== EXERCISE BRIEF ==
Take the records below and retype them line by line, from the first line through the one containing "The height and width of the screenshot is (160, 199)."; stop there.

Content starts

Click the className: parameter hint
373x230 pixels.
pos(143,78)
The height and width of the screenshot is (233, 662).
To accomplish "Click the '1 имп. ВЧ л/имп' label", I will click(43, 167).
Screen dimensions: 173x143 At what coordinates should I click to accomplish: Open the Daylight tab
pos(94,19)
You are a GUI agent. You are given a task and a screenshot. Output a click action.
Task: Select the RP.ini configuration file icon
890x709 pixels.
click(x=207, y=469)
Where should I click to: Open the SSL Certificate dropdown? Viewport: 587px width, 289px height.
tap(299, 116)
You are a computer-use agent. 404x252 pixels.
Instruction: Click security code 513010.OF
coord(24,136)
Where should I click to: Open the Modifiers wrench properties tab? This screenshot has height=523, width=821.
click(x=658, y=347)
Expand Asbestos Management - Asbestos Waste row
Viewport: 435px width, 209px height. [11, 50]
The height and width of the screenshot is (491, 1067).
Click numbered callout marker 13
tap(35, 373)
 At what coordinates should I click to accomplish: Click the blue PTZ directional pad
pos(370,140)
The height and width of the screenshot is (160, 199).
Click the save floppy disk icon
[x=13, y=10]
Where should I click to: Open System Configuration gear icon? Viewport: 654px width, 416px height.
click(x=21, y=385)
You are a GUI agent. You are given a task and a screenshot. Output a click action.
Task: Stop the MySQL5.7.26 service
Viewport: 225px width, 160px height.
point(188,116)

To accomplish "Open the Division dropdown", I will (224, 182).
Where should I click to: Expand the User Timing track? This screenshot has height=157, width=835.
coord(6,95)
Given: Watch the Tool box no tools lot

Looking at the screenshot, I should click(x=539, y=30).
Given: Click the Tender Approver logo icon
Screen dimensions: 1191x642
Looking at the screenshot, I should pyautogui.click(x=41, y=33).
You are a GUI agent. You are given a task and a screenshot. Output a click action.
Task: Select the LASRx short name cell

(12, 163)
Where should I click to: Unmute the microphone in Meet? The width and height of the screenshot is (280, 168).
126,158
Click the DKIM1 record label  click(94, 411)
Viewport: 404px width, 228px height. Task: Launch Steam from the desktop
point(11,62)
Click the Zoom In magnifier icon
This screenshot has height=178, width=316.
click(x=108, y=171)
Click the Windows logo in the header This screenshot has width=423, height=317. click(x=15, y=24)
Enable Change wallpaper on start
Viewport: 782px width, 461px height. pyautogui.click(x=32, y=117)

Content ends

== ANSWER BOX ==
Click the className: parameter hint
373x230 pixels.
pos(143,78)
The height and width of the screenshot is (233, 662).
To accomplish "Click the '1 имп. ВЧ л/имп' label", I will click(43, 167).
Screen dimensions: 173x143 At what coordinates should I click to accomplish: Open the Daylight tab
pos(94,19)
You are a GUI agent. You are given a task and a screenshot. Output a click action.
Task: Select the RP.ini configuration file icon
890x709 pixels.
click(x=207, y=469)
Where should I click to: Open the SSL Certificate dropdown? Viewport: 587px width, 289px height.
tap(299, 116)
You are a computer-use agent. 404x252 pixels.
Instruction: Click security code 513010.OF
coord(24,136)
Where should I click to: Open the Modifiers wrench properties tab? This screenshot has height=523, width=821.
click(x=658, y=347)
Expand Asbestos Management - Asbestos Waste row
Viewport: 435px width, 209px height. [11, 50]
The height and width of the screenshot is (491, 1067).
Click numbered callout marker 13
tap(35, 373)
 At what coordinates should I click to accomplish: Click the blue PTZ directional pad
pos(370,140)
The height and width of the screenshot is (160, 199).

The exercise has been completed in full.